• Directions for this task:
Your answer should reproduce the full set of records exactly as given.

• Data for processing:
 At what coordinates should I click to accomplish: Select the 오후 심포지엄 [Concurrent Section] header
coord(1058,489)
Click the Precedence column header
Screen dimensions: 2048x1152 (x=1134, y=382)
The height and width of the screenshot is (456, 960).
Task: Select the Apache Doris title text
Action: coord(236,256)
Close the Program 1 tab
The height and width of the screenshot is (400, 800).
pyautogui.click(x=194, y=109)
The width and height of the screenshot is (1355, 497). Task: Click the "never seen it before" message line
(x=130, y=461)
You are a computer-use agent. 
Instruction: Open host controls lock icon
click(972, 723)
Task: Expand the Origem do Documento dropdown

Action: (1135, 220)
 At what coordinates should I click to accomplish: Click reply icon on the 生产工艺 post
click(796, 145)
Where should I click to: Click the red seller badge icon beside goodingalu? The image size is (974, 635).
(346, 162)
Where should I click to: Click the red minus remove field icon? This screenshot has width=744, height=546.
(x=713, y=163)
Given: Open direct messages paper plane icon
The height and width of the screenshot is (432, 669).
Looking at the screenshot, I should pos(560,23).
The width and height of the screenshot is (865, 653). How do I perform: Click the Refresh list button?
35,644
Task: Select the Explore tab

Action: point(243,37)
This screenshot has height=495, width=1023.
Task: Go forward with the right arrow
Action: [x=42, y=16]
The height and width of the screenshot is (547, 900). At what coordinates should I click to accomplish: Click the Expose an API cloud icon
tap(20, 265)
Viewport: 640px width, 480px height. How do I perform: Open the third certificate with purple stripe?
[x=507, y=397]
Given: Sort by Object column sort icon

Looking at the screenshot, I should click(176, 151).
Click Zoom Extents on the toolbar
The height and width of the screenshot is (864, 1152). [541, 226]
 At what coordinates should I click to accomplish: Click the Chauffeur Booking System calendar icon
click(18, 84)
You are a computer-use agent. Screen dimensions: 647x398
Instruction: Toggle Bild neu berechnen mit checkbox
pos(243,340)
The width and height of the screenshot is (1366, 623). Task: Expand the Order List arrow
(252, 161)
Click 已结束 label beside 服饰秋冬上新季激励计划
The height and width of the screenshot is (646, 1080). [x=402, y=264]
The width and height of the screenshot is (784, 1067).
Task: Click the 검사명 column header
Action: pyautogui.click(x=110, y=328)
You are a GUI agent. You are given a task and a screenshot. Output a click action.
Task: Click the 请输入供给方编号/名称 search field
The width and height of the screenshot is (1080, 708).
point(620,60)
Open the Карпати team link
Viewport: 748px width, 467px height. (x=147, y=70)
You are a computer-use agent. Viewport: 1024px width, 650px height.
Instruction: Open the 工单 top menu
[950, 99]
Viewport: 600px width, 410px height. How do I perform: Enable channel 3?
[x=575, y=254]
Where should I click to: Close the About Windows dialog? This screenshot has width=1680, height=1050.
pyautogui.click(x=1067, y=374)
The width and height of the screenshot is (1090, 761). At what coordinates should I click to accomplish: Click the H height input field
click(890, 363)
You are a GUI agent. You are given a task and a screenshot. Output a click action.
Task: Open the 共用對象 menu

• Result:
 At what coordinates should I click to accomplish: Select the 오후 심포지엄 [Concurrent Section] header
coord(1058,489)
Click the Precedence column header
Screen dimensions: 2048x1152 (x=1134, y=382)
The height and width of the screenshot is (456, 960).
Task: Select the Apache Doris title text
Action: coord(236,256)
Close the Program 1 tab
The height and width of the screenshot is (400, 800).
pyautogui.click(x=194, y=109)
The width and height of the screenshot is (1355, 497). Task: Click the "never seen it before" message line
(x=130, y=461)
You are a computer-use agent. 
Instruction: Open host controls lock icon
click(972, 723)
Task: Expand the Origem do Documento dropdown

Action: (1135, 220)
 At what coordinates should I click to accomplish: Click reply icon on the 生产工艺 post
click(796, 145)
Where should I click to: Click the red seller badge icon beside goodingalu? The image size is (974, 635).
(346, 162)
Where should I click to: Click the red minus remove field icon? This screenshot has width=744, height=546.
(x=713, y=163)
Given: Open direct messages paper plane icon
The height and width of the screenshot is (432, 669).
Looking at the screenshot, I should pos(560,23).
The width and height of the screenshot is (865, 653). How do I perform: Click the Refresh list button?
35,644
Task: Select the Explore tab

Action: point(243,37)
This screenshot has height=495, width=1023.
Task: Go forward with the right arrow
Action: [x=42, y=16]
The height and width of the screenshot is (547, 900). At what coordinates should I click to accomplish: Click the Expose an API cloud icon
tap(20, 265)
Viewport: 640px width, 480px height. How do I perform: Open the third certificate with purple stripe?
[x=507, y=397]
Given: Sort by Object column sort icon

Looking at the screenshot, I should click(176, 151).
Click Zoom Extents on the toolbar
The height and width of the screenshot is (864, 1152). [541, 226]
 At what coordinates should I click to accomplish: Click the Chauffeur Booking System calendar icon
click(18, 84)
You are a computer-use agent. Screen dimensions: 647x398
Instruction: Toggle Bild neu berechnen mit checkbox
pos(243,340)
The width and height of the screenshot is (1366, 623). Task: Expand the Order List arrow
(252, 161)
Click 已结束 label beside 服饰秋冬上新季激励计划
The height and width of the screenshot is (646, 1080). [x=402, y=264]
The width and height of the screenshot is (784, 1067).
Task: Click the 검사명 column header
Action: pyautogui.click(x=110, y=328)
You are a GUI agent. You are given a task and a screenshot. Output a click action.
Task: Click the 请输入供给方编号/名称 search field
The width and height of the screenshot is (1080, 708).
point(620,60)
Open the Карпати team link
Viewport: 748px width, 467px height. (x=147, y=70)
You are a computer-use agent. Viewport: 1024px width, 650px height.
Instruction: Open the 工单 top menu
[950, 99]
Viewport: 600px width, 410px height. How do I perform: Enable channel 3?
[x=575, y=254]
Where should I click to: Close the About Windows dialog? This screenshot has width=1680, height=1050.
pyautogui.click(x=1067, y=374)
The width and height of the screenshot is (1090, 761). At what coordinates should I click to accomplish: Click the H height input field
click(890, 363)
You are a GUI agent. You are given a task and a screenshot. Output a click action.
Task: Open the 共用對象 menu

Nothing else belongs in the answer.